» What is expected: The required result is a line count: how many lines in this data hold the word "computer". Give only that.

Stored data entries
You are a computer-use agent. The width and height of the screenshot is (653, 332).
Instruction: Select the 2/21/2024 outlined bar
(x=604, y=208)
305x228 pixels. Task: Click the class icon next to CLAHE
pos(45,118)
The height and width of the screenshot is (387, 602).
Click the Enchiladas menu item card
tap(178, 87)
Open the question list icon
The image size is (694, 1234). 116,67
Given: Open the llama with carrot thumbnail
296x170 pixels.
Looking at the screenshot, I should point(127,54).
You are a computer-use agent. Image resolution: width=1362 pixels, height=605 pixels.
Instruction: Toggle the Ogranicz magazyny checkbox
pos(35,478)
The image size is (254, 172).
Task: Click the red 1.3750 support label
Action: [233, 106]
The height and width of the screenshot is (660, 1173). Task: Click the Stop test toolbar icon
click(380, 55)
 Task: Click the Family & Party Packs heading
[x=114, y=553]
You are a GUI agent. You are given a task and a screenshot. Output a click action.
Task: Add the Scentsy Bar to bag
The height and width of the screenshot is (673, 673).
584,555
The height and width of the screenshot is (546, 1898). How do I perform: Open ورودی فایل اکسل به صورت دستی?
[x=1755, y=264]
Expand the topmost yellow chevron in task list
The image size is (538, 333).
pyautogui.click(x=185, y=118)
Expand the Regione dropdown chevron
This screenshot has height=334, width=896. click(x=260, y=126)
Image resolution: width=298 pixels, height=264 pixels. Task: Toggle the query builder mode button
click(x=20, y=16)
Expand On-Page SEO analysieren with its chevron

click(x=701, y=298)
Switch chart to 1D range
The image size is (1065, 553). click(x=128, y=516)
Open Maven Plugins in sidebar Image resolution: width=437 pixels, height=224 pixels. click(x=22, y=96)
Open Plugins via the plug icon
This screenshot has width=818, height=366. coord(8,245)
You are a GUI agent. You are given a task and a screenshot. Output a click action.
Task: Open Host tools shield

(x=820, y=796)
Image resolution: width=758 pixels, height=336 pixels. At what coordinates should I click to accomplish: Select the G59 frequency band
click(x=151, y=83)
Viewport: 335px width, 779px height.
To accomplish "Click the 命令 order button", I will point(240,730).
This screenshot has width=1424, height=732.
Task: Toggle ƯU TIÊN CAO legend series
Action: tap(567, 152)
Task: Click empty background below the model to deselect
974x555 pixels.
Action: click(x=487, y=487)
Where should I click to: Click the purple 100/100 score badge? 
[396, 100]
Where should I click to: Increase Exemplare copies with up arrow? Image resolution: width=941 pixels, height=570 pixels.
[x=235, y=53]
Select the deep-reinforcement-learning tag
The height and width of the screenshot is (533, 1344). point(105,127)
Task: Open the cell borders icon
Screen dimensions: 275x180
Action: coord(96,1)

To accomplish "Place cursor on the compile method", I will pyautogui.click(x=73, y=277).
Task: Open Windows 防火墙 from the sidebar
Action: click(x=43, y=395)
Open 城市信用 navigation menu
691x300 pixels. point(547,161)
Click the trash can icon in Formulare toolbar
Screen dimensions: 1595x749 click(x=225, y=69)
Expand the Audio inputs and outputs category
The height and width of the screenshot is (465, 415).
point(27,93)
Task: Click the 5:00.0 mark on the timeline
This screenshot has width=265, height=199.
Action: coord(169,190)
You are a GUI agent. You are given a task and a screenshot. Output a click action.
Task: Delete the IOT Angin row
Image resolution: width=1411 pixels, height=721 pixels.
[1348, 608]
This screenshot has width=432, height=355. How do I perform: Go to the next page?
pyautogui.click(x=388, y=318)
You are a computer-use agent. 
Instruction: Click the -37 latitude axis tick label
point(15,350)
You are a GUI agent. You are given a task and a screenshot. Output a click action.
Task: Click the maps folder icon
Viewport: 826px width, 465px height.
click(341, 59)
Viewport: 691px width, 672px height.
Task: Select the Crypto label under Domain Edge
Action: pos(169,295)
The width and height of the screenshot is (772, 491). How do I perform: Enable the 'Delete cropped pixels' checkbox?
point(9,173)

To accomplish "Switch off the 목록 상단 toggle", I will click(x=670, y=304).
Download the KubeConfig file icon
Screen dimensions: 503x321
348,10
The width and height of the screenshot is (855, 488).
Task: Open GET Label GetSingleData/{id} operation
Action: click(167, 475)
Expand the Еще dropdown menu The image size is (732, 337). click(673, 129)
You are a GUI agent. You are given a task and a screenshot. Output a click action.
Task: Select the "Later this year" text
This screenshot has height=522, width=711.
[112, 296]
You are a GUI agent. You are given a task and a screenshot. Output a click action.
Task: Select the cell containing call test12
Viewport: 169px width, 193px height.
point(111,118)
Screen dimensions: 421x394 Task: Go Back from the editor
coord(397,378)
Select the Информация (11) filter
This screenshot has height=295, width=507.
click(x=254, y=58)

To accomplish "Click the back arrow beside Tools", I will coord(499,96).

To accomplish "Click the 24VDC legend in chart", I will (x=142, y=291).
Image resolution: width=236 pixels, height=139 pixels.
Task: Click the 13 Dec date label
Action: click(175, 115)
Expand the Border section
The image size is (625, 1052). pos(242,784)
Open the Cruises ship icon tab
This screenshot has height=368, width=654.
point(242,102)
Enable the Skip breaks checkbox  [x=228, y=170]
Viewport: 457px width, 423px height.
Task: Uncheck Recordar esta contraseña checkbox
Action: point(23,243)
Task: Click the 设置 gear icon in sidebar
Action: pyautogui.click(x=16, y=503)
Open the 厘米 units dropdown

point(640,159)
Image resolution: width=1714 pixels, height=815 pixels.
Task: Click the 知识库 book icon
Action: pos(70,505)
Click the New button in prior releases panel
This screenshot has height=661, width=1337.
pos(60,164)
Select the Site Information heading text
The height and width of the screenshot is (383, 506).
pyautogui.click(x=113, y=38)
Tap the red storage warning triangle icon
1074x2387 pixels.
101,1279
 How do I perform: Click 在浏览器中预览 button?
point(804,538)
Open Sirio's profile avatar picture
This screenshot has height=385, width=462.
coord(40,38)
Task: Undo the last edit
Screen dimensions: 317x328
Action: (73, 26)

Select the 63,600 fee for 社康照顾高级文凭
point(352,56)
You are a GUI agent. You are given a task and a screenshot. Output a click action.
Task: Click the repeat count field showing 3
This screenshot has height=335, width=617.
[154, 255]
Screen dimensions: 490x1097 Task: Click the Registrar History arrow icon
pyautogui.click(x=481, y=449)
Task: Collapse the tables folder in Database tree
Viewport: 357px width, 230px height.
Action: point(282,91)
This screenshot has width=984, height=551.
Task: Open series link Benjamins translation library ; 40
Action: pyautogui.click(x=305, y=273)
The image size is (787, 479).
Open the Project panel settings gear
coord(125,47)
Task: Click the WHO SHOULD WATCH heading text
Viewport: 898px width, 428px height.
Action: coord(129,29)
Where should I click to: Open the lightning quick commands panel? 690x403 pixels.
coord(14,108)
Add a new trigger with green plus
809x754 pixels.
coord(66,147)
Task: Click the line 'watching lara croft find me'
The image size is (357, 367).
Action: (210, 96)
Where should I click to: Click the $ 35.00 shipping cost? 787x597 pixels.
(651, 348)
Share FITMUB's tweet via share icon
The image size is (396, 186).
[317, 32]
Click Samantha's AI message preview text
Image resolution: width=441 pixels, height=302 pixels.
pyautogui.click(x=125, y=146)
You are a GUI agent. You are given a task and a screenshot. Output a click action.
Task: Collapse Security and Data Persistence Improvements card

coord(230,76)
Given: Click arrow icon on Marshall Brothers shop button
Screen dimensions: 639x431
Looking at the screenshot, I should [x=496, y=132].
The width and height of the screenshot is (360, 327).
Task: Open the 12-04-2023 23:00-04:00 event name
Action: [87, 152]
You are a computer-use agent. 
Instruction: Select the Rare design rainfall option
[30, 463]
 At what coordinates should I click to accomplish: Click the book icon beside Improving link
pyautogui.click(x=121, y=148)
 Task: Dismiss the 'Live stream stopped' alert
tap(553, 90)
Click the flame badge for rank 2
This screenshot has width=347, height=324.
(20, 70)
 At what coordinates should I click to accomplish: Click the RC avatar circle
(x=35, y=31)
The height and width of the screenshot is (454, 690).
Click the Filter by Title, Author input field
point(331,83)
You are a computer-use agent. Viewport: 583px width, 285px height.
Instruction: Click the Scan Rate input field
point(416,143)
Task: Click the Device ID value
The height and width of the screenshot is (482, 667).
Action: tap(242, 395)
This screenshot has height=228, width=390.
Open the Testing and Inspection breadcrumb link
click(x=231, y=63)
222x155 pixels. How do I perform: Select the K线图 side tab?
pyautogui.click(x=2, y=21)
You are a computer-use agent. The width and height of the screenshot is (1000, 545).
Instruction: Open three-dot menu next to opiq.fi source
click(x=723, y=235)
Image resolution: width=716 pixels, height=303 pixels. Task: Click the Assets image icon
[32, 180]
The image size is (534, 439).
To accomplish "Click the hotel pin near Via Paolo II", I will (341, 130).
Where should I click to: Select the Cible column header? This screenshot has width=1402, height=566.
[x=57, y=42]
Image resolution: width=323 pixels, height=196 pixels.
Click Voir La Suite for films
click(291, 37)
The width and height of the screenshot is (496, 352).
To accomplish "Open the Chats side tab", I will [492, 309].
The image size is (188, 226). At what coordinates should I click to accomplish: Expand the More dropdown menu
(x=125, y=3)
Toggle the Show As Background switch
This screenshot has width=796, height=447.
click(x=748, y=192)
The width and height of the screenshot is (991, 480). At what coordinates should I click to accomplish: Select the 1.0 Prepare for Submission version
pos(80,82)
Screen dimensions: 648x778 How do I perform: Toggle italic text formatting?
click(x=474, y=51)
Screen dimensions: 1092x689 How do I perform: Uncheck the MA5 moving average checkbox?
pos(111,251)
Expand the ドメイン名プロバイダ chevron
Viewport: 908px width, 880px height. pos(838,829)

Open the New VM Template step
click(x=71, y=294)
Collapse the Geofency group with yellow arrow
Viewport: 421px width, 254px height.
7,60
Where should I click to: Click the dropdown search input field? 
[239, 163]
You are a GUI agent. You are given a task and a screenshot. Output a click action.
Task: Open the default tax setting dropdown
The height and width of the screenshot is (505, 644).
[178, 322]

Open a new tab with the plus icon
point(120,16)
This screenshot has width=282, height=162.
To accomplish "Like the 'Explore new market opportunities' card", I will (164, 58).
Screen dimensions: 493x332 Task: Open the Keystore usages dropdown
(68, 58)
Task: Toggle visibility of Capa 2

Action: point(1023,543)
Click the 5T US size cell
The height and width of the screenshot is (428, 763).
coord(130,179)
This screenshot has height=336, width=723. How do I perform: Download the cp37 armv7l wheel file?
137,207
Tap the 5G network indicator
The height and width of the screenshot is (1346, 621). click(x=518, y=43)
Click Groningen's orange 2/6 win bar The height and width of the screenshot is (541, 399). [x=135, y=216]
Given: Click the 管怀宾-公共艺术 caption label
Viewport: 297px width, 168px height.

» Response to the exercise: 6